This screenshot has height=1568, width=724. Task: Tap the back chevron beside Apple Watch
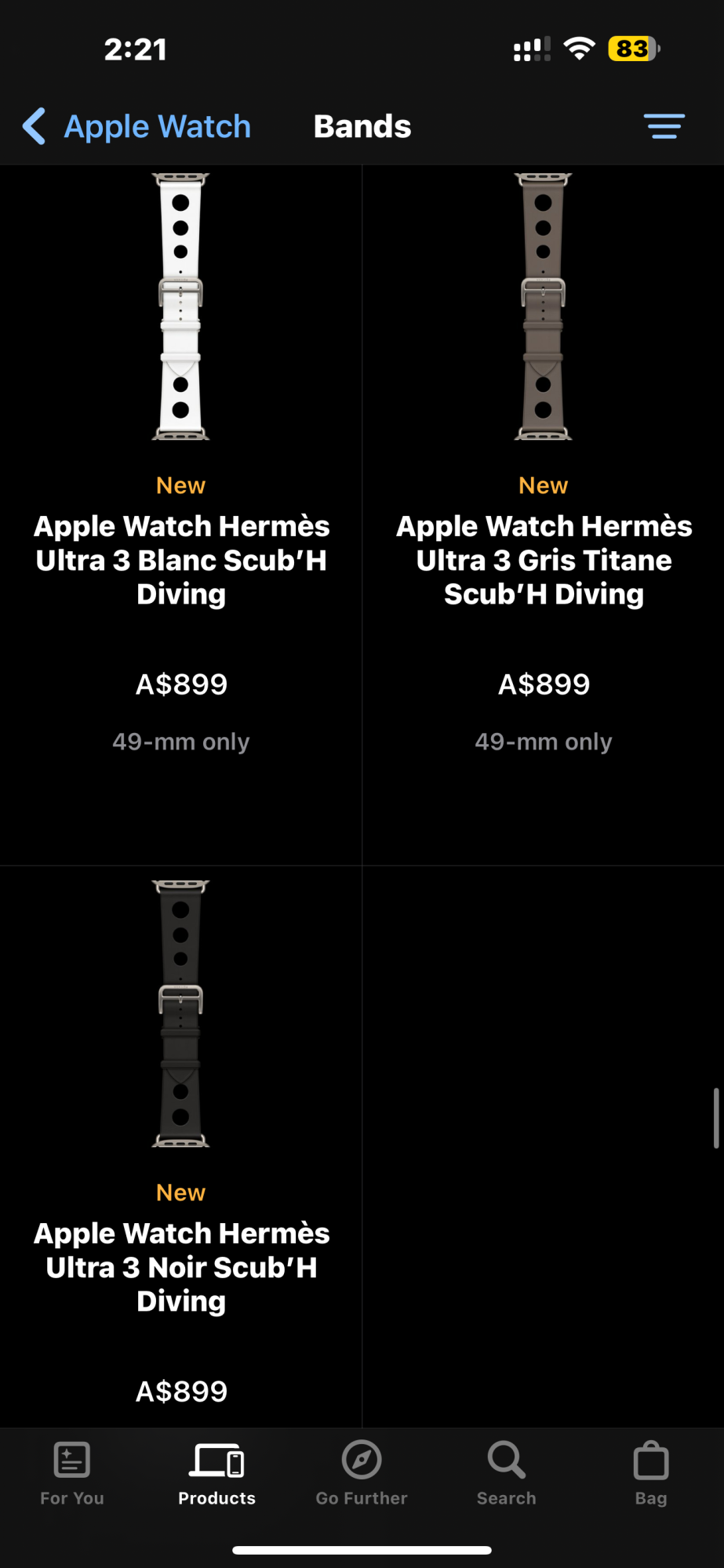(35, 126)
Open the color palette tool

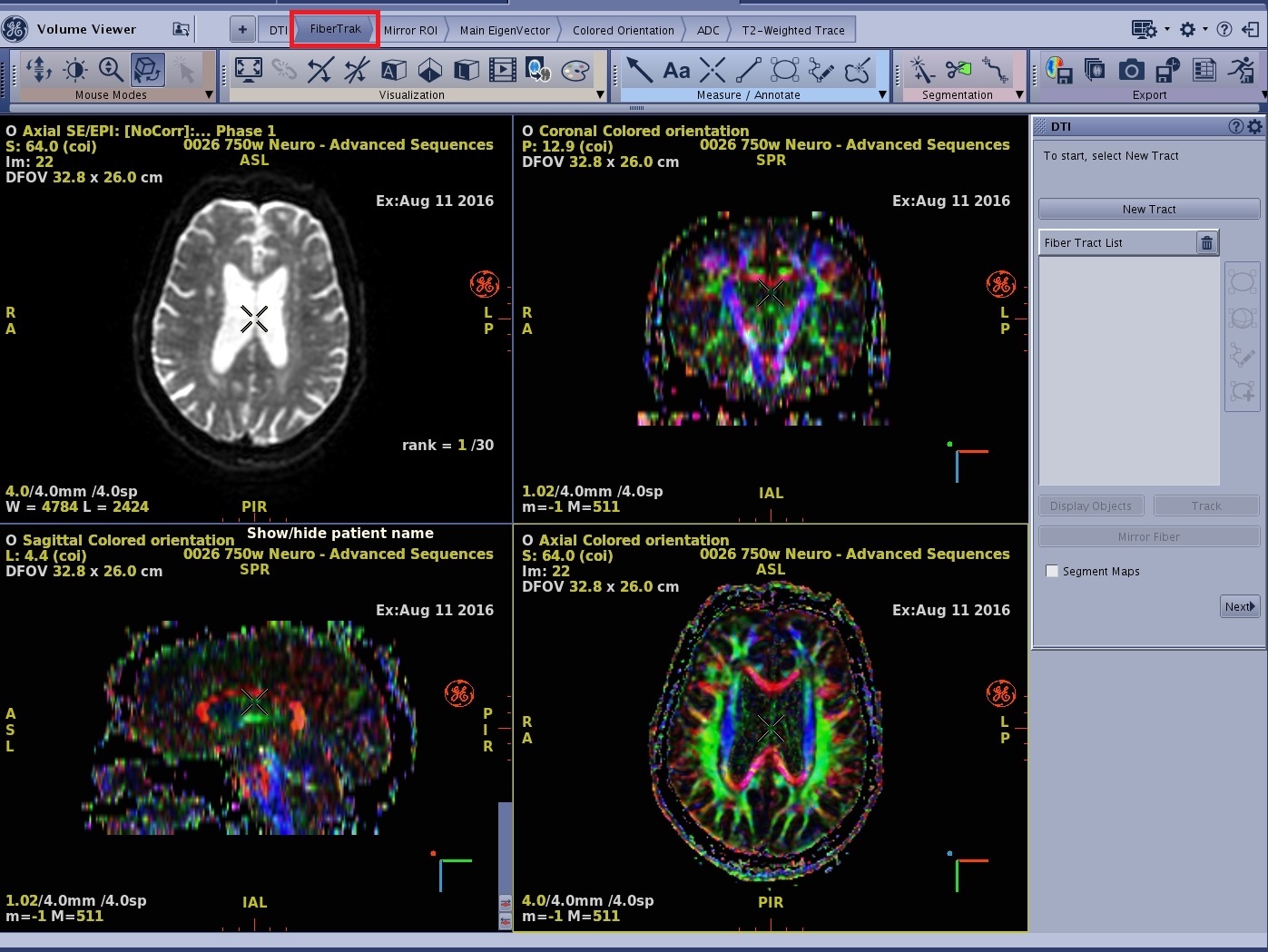(575, 71)
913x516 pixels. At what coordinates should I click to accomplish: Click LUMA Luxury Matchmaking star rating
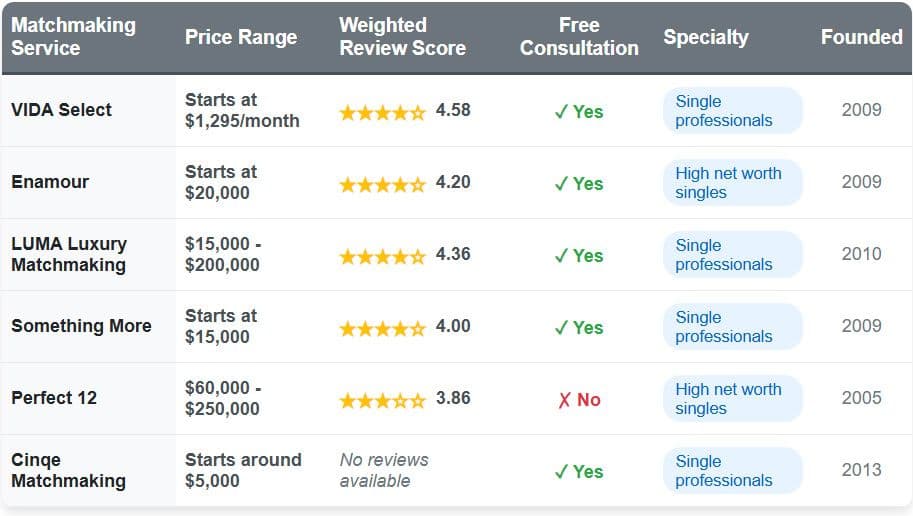coord(383,256)
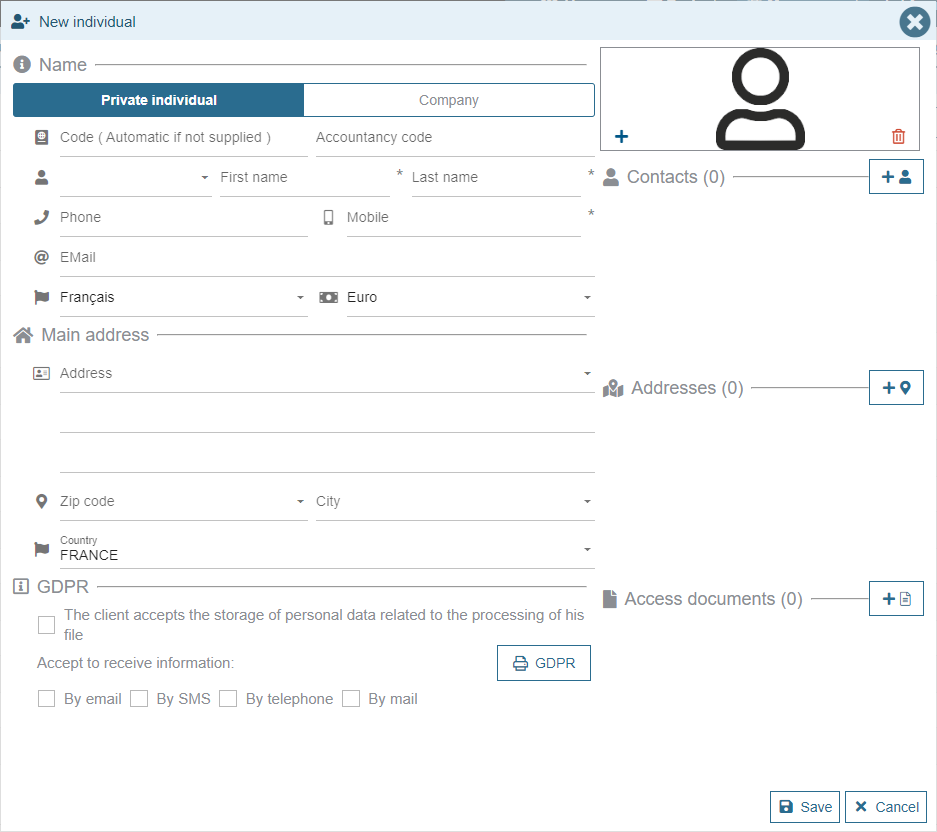This screenshot has width=937, height=832.
Task: Click the add photo plus icon
Action: point(621,137)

**ACTION ITEM:** The job is to set down the whole listing exactly, excluding any images.

**EXERCISE OUTPUT:**
This screenshot has height=1568, width=724. Task: Tap the back chevron beside Apple Watch
(35, 126)
Open the color palette tool

(575, 71)
913x516 pixels. At what coordinates should I click to accomplish: Click LUMA Luxury Matchmaking star rating
coord(383,256)
This screenshot has width=937, height=832.
Task: Click the add photo plus icon
Action: point(621,137)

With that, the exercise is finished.